Но Надежда Винникова никак не желала допустить в свою жизнь "физиологических уз" вкупе со "сценическими интересами". Ей нужен был "честной венец", чтобы стыдно не было. Не только перед матерью и винниковскими, а и перед самой собой. Так уж она была устроена и воспитана. "Физиологические узы" как раз представлялись ей чем-то малоприятным – приходил на память тот старик-купец, а потом тот молодой актер, который мнил себя "новым Кином"… В общем, ничего хорошего. И к любви – той любви, которую питала она к Плевицкому. – те гнусные "физиологические узы" никакого отношения иметь не могли. Потому как после "честного венца" "физиологические узы" становятся нормальным супружеством, от которого дети родятся. Выйти замуж за Эдмунда она была согласна. Правда, он очень долго не предлагал ей законного супружества… Но Надежда думала, что он от стеснительности медлит. Он же такой деликатный!
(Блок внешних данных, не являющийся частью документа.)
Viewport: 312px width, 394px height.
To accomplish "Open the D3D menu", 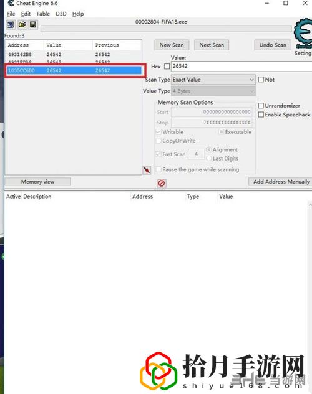I will point(61,14).
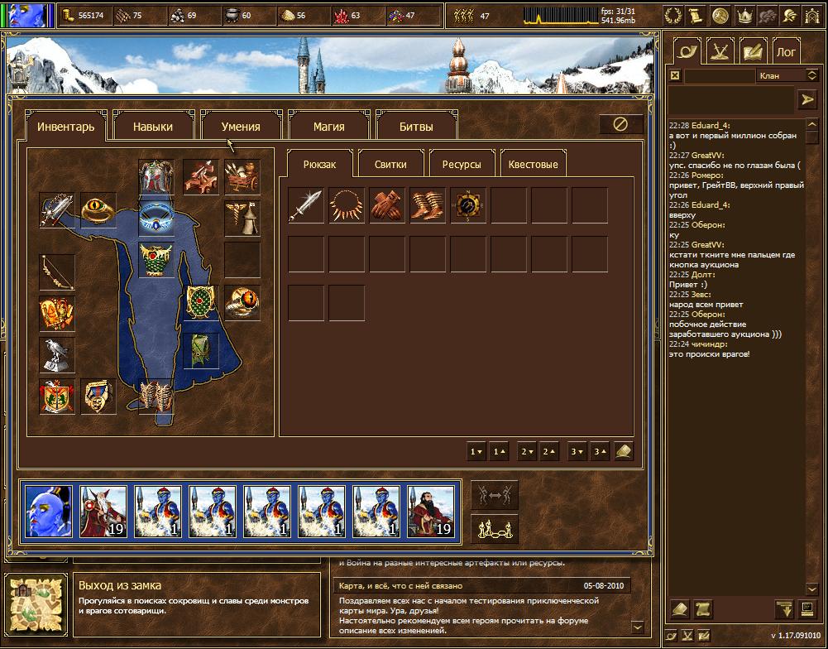
Task: Click the castle gate icon in top toolbar
Action: tap(814, 16)

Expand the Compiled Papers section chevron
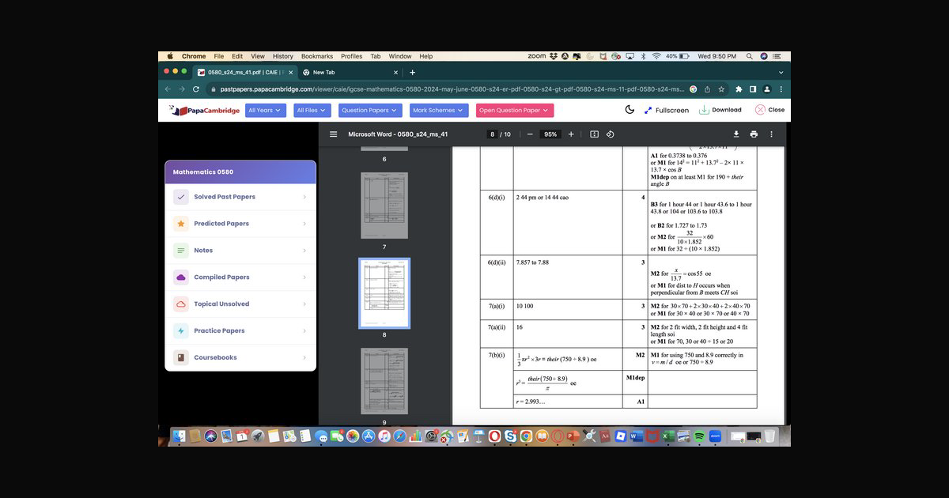(304, 277)
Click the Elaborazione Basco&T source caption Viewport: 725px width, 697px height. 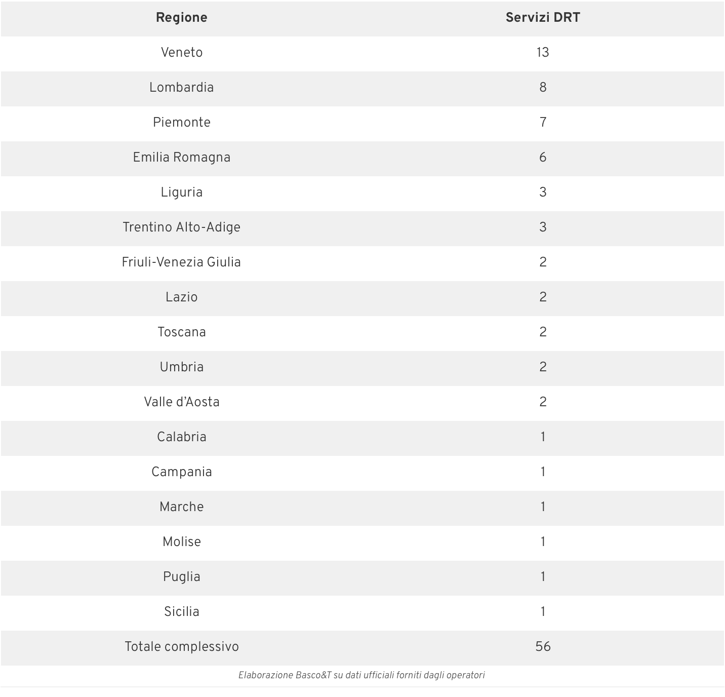pos(361,675)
Главное – чтобы матушка благословила ее на брак: тогда чисто все будет, без греха… И глазки не потухнут, и голосок не пропадет!
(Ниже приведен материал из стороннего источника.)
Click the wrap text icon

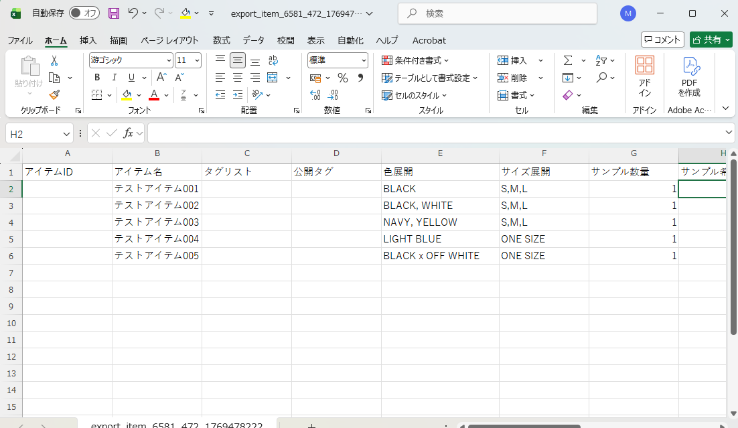273,60
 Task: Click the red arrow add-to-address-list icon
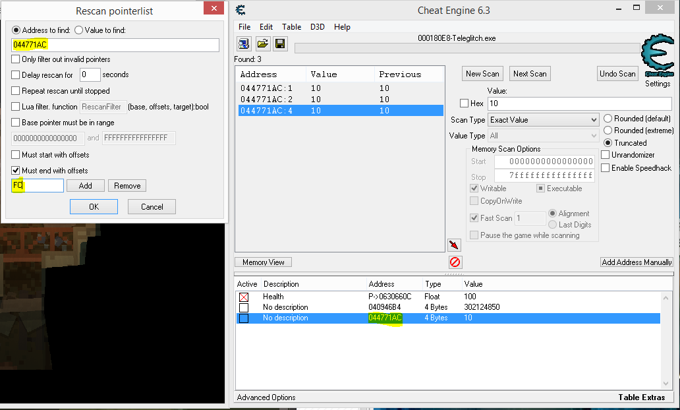(x=454, y=245)
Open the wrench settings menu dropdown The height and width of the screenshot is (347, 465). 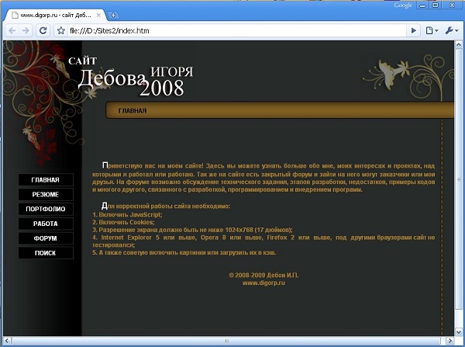(452, 30)
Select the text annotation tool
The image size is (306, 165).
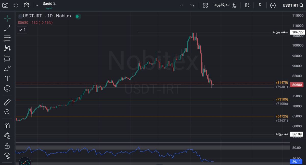point(7,78)
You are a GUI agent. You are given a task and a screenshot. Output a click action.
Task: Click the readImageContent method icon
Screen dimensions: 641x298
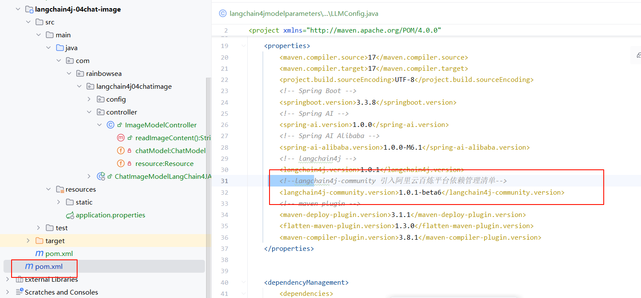click(120, 138)
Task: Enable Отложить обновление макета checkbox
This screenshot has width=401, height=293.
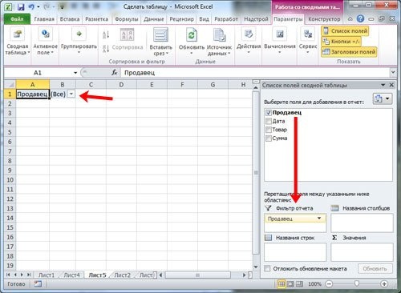Action: pyautogui.click(x=267, y=269)
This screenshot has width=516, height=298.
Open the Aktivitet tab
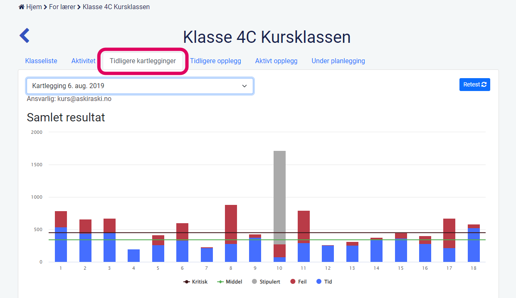[x=83, y=61]
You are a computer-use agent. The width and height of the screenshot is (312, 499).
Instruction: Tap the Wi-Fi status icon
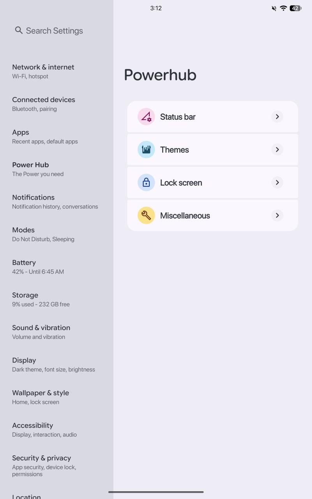click(x=284, y=8)
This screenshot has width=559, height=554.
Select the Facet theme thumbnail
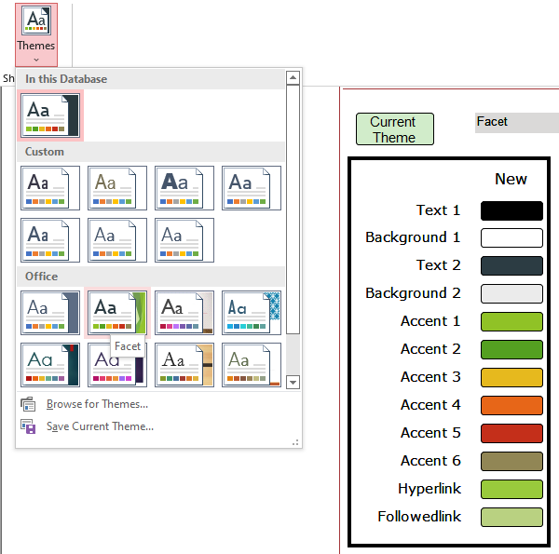pyautogui.click(x=117, y=312)
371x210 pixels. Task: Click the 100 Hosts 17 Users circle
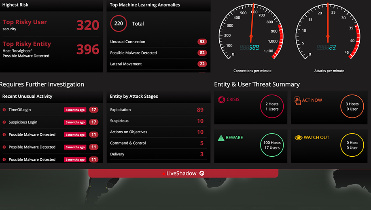tap(272, 145)
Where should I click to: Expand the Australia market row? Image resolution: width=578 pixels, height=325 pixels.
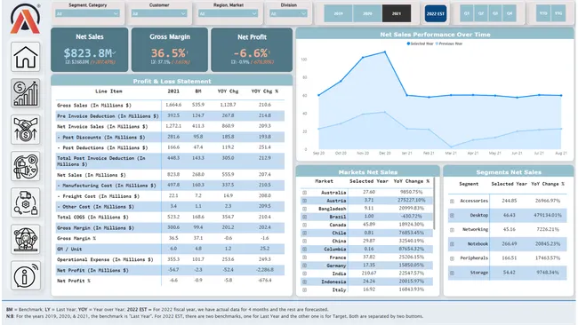pyautogui.click(x=304, y=193)
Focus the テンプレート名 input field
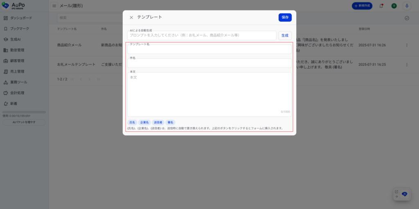This screenshot has height=209, width=419. [209, 49]

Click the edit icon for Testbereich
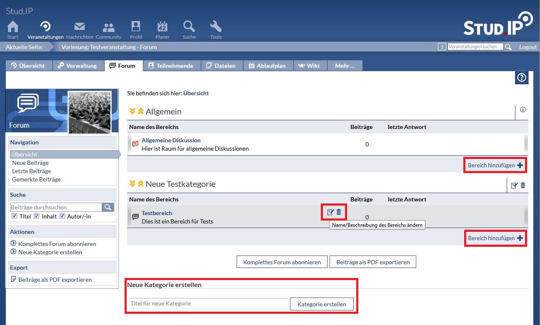330,212
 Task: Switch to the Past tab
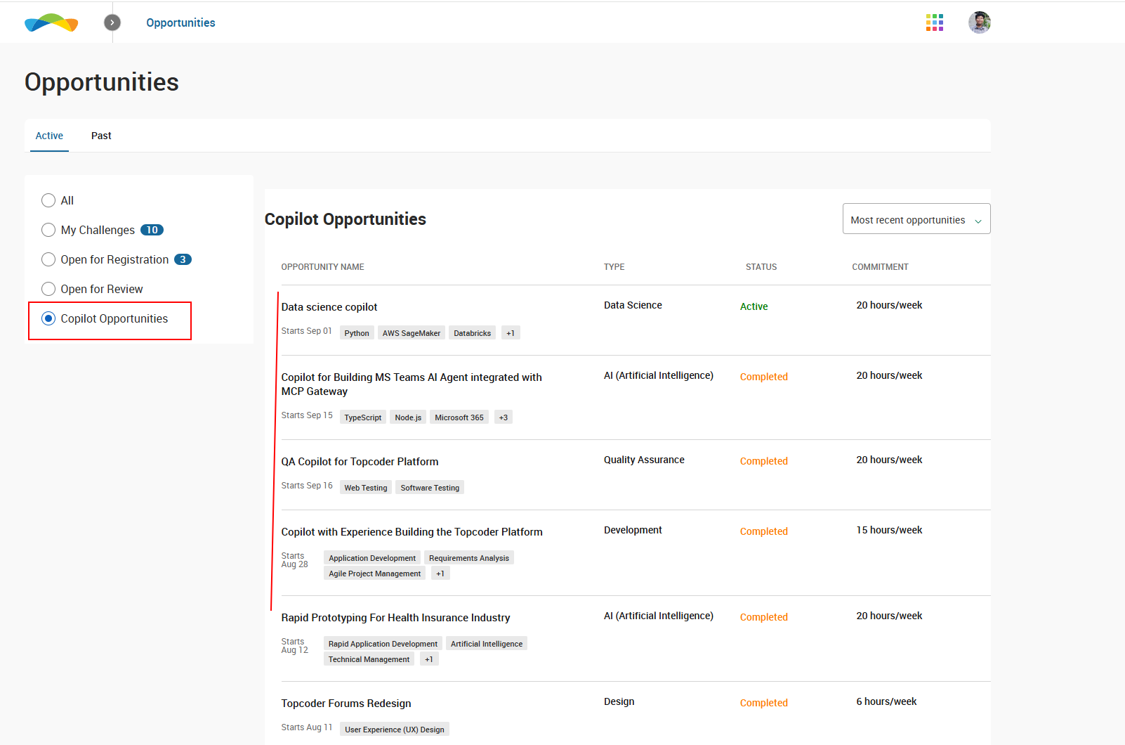pyautogui.click(x=101, y=136)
Эдмунд Плевицкий, будучи влюбленным не на шутку, видя неприступность ее добродетели и отчаявшись окончательно, сделал наконец ей предложение.
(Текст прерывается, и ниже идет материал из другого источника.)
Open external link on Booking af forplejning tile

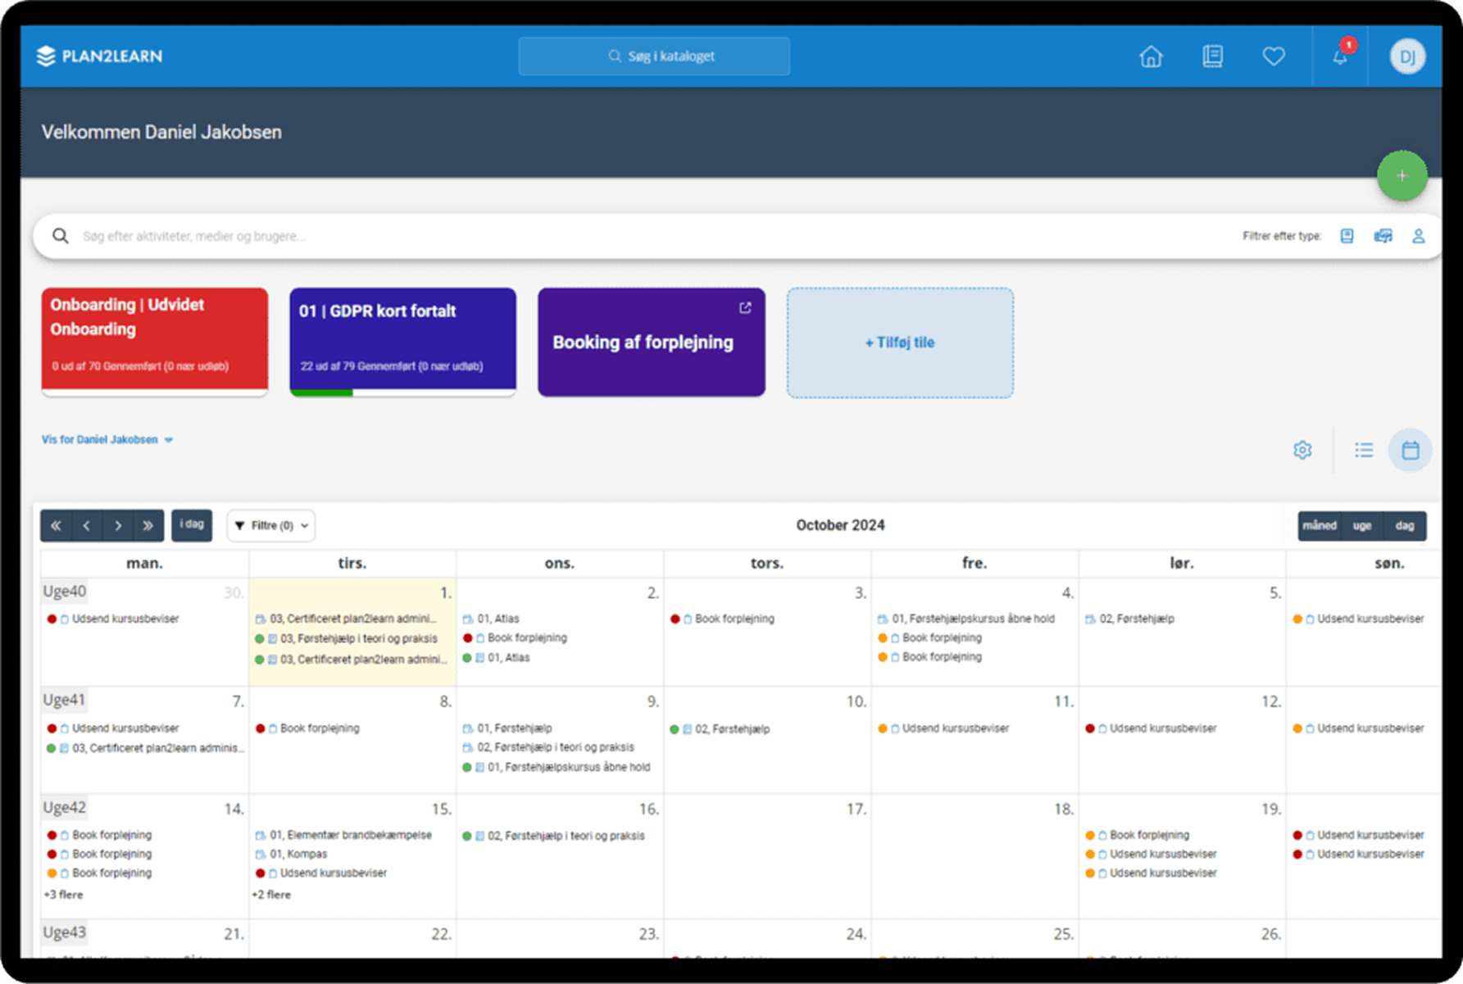tap(745, 308)
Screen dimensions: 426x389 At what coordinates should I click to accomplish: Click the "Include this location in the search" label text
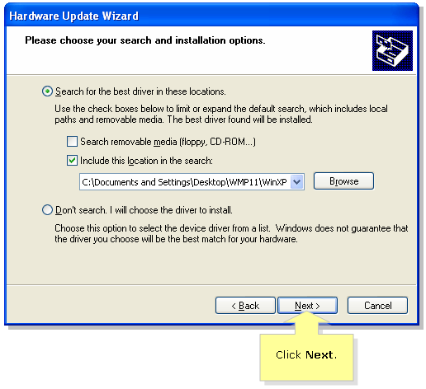[146, 161]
И матушка дала благословение на их брак!

Правда, матушка велела, чтобы все было по чести, чтобы венчались в церкви, и очень переживала, что Плевицкий – иноверец. Если бы она узнала, что он вовсе в Бога не верует, она бы переживала еще больше. Вообще-то в таких случаях – когда один из брачующихся был православный христианин, а другой католик или лютеранин – обряд венчания совершался в двух церквях сразу: сначала – в православной, затем – в костеле или в кирхе. Надежде, пожалуй, страшно было бы войти в чужую церковь – хотя ради Эдмунда она, пожалуй, решилась бы – но, к счастью, он не настаивал на венчании по католическому обряду. А на территории Российской империи законным признавался только брак, совершенный в православной церкви, – потому этот обряд и справлялся первым. Жалко, конечно, что настоящей свадьбы, как в деревне – с песнями, с играми, с приданым, с поезжанами, со сватами и подружками-игрицами, с долгим свадебным застольем, – у нее не будет. Как-то за все годы в театре она подружками не обзавелась, а если и были барышни, с которыми Надежда в добром знакомстве состояла, все равно – городские они, деревенских обрядов не знают. Не самой же себе петь жалельные и величальные?

Балетмейстер объявил перерыв, и Плевицкий, вытирая полотенцем лицо и шею, спустился со сцены в зал – к Надежде.

– Что, Надя?

Он произносил чуть-чуть неправильно, с мягким "д", что получалось почти "Надья", но не совсем так, а все-таки как-то по-иностранному, по-благородному. Надежде очень нравилось его произношение – "интриговало", и она замечала, что в ее присутствии Плевицкий усиливает свой акцент, хотя с другими говорит почти совсем чисто по-русски.

– Матушка благословение дала, – прошептала Надежда.

– Ну, вот и радость нам, – улыбнулся Плевицкий. – Через неделю в Киев возвращаемся. Вы здесь венчаться желаете или до Киева ждать будем?

– Да уж довольно мы ждали, – лукаво улыбнулась Надежда, опуская ресницы.

В поезд она садилась уже Надеждой Плевицкой.

II

Прежде ездила она в вагоне с другими "барышнями", но в этот раз Плевицкий разорился на отдельное купе в первом классе – с отдельной дверью, с мягкими, бархатом обитыми диванчиками, с плафоном лампы в виде тюльпана из матового стекла, с плотными шелковыми шторками, за которыми можно было спрятаться от всего мира. Надежда сразу же задернула шторки, лампу зажгла – "уют навела", – и до самого вечера они болтали, смеялись, на станциях выходили, чтобы купить ягоды, молоко, пирожки.